Hyppolyta · 05/07/2018 15:20

The problem there is that if we then use the word female to mean people with XX chromosomes, theyll take that too.

We are not allowed any way to differentiate ourselves.

heresyandwitchcraft · 05/07/2018 15:28

The title refers to self-ID and the CONCEPT of being able to self-identify. AAIK In the title or body of the post, the GRC was not referenced once.
I understood this to be a broadly philosophical discussion, and your definition which is quoted by the OP is referenced (you even admit as much):
definition of 'woman' might coherently be ' an adult human female, or one who identifies as such
Therefore, I would have thought you'd like to take this chance to defend that assertion, and perhaps spar against those who are interested in philosophy. To be clear, IIRC, you did seem to flaunt your intellectual prowess by say that you got a first in your dissertation and "polished your knuckles."
I thought academically-minded people loved defending their positions, I am sorry to hear you think it would be a waste of time.

heresyandwitchcraft · 05/07/2018 15:29

That last post is obviously to Rat, even if they don't read it.

MIdgebabe · 05/07/2018 15:31

So what specific impacts would it have on people understaking the grc process - I have seen cost saving mentioned as one possible outcome?

I guess that is tricky to answer as grc process simplification could mean lots of things?

If it helps, I am worried that the removal of the "living for at least 2 years" and the removal of medical and psychological support could fundamentally change what trans really means in practise. With negative impacts for some trans people and an erosion of sex based protections.

drwitch · 05/07/2018 15:32

So we (GC feminists) think that any classification based on identity is meaningless and potentially regressive. TRAs think that any classification based on sex is wrong as what matters is what's inside. We can compromise - in this sense that I think the difference between emos and goths is not important but I respect their right to label themselves

RatRolyPoly · 05/07/2018 15:33

was obviously tongue-in-cheek surely?
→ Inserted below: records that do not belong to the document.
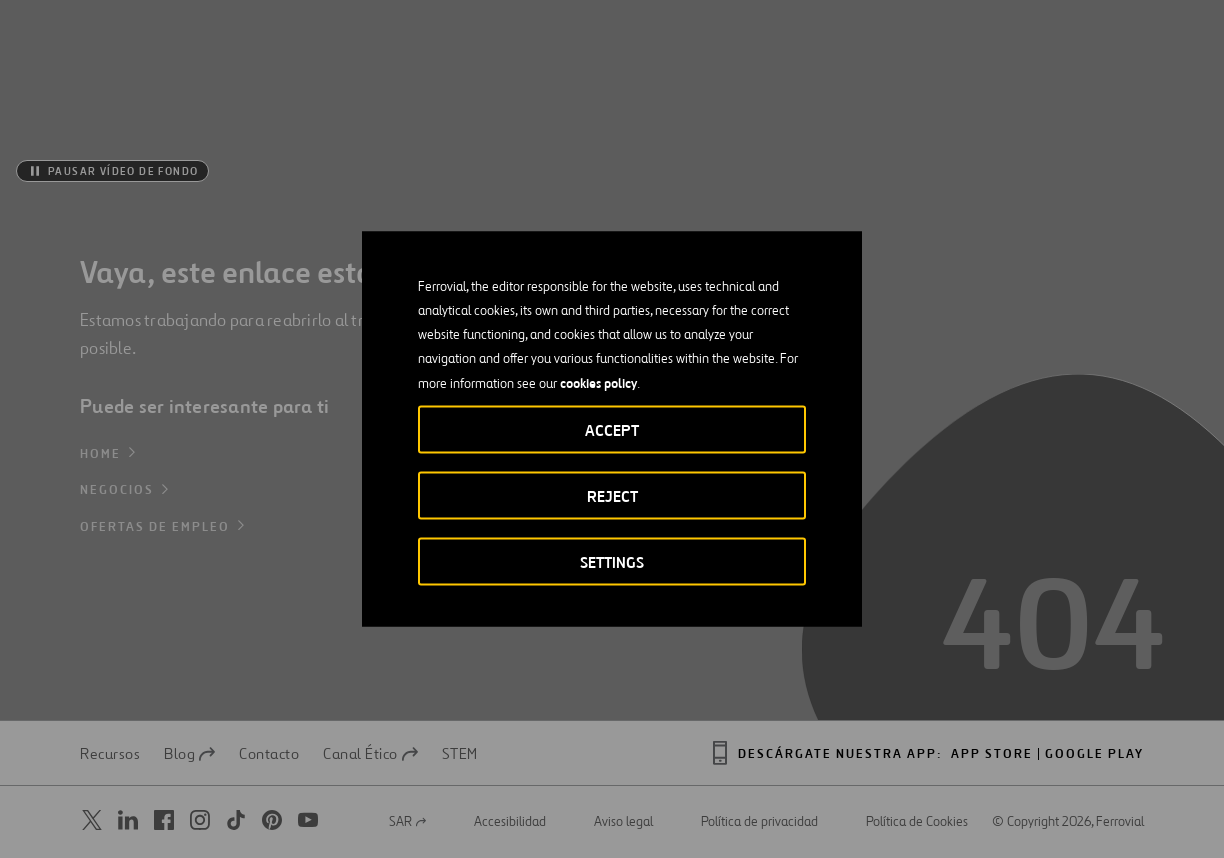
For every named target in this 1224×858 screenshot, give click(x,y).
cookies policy (598, 383)
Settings (612, 562)
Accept (612, 430)
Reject (612, 496)
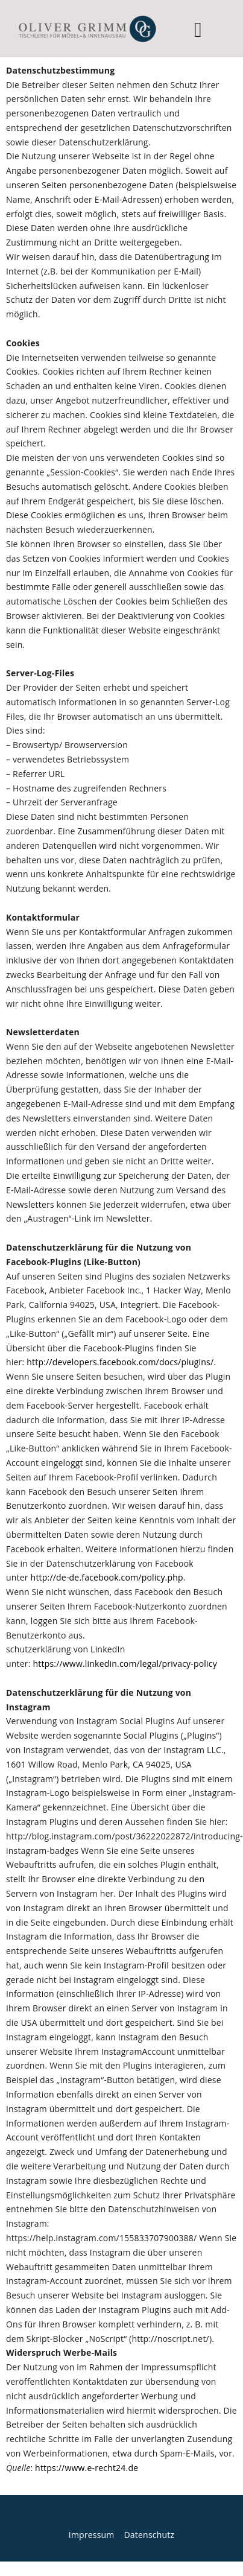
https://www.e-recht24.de (86, 2467)
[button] (198, 29)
Poking fun at myself as much as anybody (not that it isn't true, simply that I'm not so self-important and naive as to think it's all that important). Oh well, not to worry. The internet is rife with misunderstandings.

drwitch · 05/07/2018 15:36

So I don't think there should be any gatekeeping to gender recognition. If you want to call yourself "a lady" then that's your business BUT recognition of a female gender identity should not entail right to sex based exemptions

SomeDyke · 05/07/2018 15:56

"...the clue is in the title."
But the substance is in the opening post, which is about Wittgenstein and sinnlos. Don't you recall 'Alice', and the discussion about a name and what a name is called?............
"The name of the song is called “Haddocks’ Eyes.”’

‘Oh, that’s the name of the song, is it?’ Alice said, trying to feel interested.

‘No, you don’t understand,’ the Knight said, looking a little vexed. ‘That’s what the name is called. The name really is “The Aged Aged Man.”’

‘Then I ought to have said “That’s what the song is called”?’ Alice corrected herself.

‘No, you oughtn’t: that’s quite another thing! The song is called “Ways and Means”: but that’s only what it’s called, you know!’

‘Well, what is the song, then?’ said Alice, who was by this time completely bewildered.

‘I was coming to that,’ the Knight said. ‘The song really is “A-sitting On A Gate”: and the tune’s my own invention.’